At this point it is worthwhile to look at the Catechism of the Catholic Church on the subject of sperm donation and artificial insemination:
2376 Techniques that entail the dissociation of husband and wife, by the intrusion of a person other than the couple (donation of sperm or ovum, surrogate uterus), are gravely immoral. These techniques (heterologous artificial insemination and fertilization) infringe the child's right to be born of a father and mother known to him and bound to each other by marriage. They betray the spouses' "right to become a father and a mother only through each other."
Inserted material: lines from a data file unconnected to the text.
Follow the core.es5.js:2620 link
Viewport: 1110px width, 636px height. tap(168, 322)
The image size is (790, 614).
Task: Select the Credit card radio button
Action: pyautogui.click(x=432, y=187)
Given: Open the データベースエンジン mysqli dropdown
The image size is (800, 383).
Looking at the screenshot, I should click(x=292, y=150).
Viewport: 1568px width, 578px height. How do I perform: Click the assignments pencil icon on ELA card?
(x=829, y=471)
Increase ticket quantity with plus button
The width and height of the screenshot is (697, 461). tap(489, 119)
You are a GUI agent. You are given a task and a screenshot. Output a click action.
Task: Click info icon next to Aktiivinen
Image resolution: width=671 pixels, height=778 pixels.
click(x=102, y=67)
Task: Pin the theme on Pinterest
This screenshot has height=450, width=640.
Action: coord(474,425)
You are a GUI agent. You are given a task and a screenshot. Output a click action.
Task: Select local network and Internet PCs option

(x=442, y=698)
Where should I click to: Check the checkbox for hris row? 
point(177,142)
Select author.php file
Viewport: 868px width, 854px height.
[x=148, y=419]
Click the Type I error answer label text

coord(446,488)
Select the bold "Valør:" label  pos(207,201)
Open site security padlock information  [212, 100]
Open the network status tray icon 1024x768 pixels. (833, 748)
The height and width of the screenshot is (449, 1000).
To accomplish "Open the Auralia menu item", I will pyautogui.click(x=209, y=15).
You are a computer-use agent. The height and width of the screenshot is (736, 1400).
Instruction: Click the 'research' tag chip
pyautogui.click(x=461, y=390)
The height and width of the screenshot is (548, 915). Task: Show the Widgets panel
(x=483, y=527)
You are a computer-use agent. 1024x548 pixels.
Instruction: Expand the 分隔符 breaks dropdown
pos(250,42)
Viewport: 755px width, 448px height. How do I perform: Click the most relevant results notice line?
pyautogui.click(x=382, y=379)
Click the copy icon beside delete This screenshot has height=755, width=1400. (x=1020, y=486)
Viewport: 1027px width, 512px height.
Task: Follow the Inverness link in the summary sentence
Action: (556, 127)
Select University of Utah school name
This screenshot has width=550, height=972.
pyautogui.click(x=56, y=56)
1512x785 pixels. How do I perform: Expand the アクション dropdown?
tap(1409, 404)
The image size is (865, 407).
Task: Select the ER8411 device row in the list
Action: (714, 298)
2377 Techniques involving only the married couple (homologous artificial insemination and fertilization) are perhaps less reprehensible, yet remain morally unacceptable. They dissociate the sexual act from the procreative act. The act which brings the child into existence is no longer an act by which two persons give themselves to one another, but one that "entrusts the life and identity of the embryo into the power of doctors and biologists and establishes the domination of technology over the origin and destiny of the human person. Such a relationship of domination is in itself contrary to the dignity and equality that must be common to parents and children." "Under the moral aspect procreation is deprived of its proper perfection when it is not willed as the fruit of the conjugal act, that is to say, of the specific act of the spouses' union . . . . Only respect for the link between the meanings of the conjugal act and respect for the unity of the human being make possible procreation in conformity with the dignity of the person."
And a thought much ignored in today's society:
2378 A child is not something owed to one, but is a gift. The "supreme gift of marriage" is a human person. A child may not be considered a piece of property, an idea to which an alleged "right to a child" would lead. In this area, only the child possesses genuine rights: the right "to be the fruit of the specific act of the conjugal love of his parents," and "the right to be respected as a person from the moment of his conception."
It is clear that, at a visceral level, David Gollancz gets the foregoing teachings. He has drawn some good out of his situation by rejoicing in his long-lost siblings, but his feelings about his ancestry are mixed. He says: "It's rather uncomfortable, because artificial insemination was developed on an industrial scale for cattle and I don't like the feeling of having been 'bred.'" And Gollancz is campaigning for a change in the law to abolish the anonymity of sperm donors. "Most recipient parents don't tell their children they are conceived this way, meaning they would never know to search for a donor father. People have a right to know about their own history."
Children have a right to know their own history. Children have a right to be conceived in love and self-giving, and treated with the dignity due to a human being. Children have the right not to be treated like a commodity. And they have the right to know who their close relations are, so as to avoid marrying their own siblings. That's why the mean old Catholic Church declares sperm donation and artificial insemination to be gravely immoral. Maybe one of these days, the lesson will finally sink in.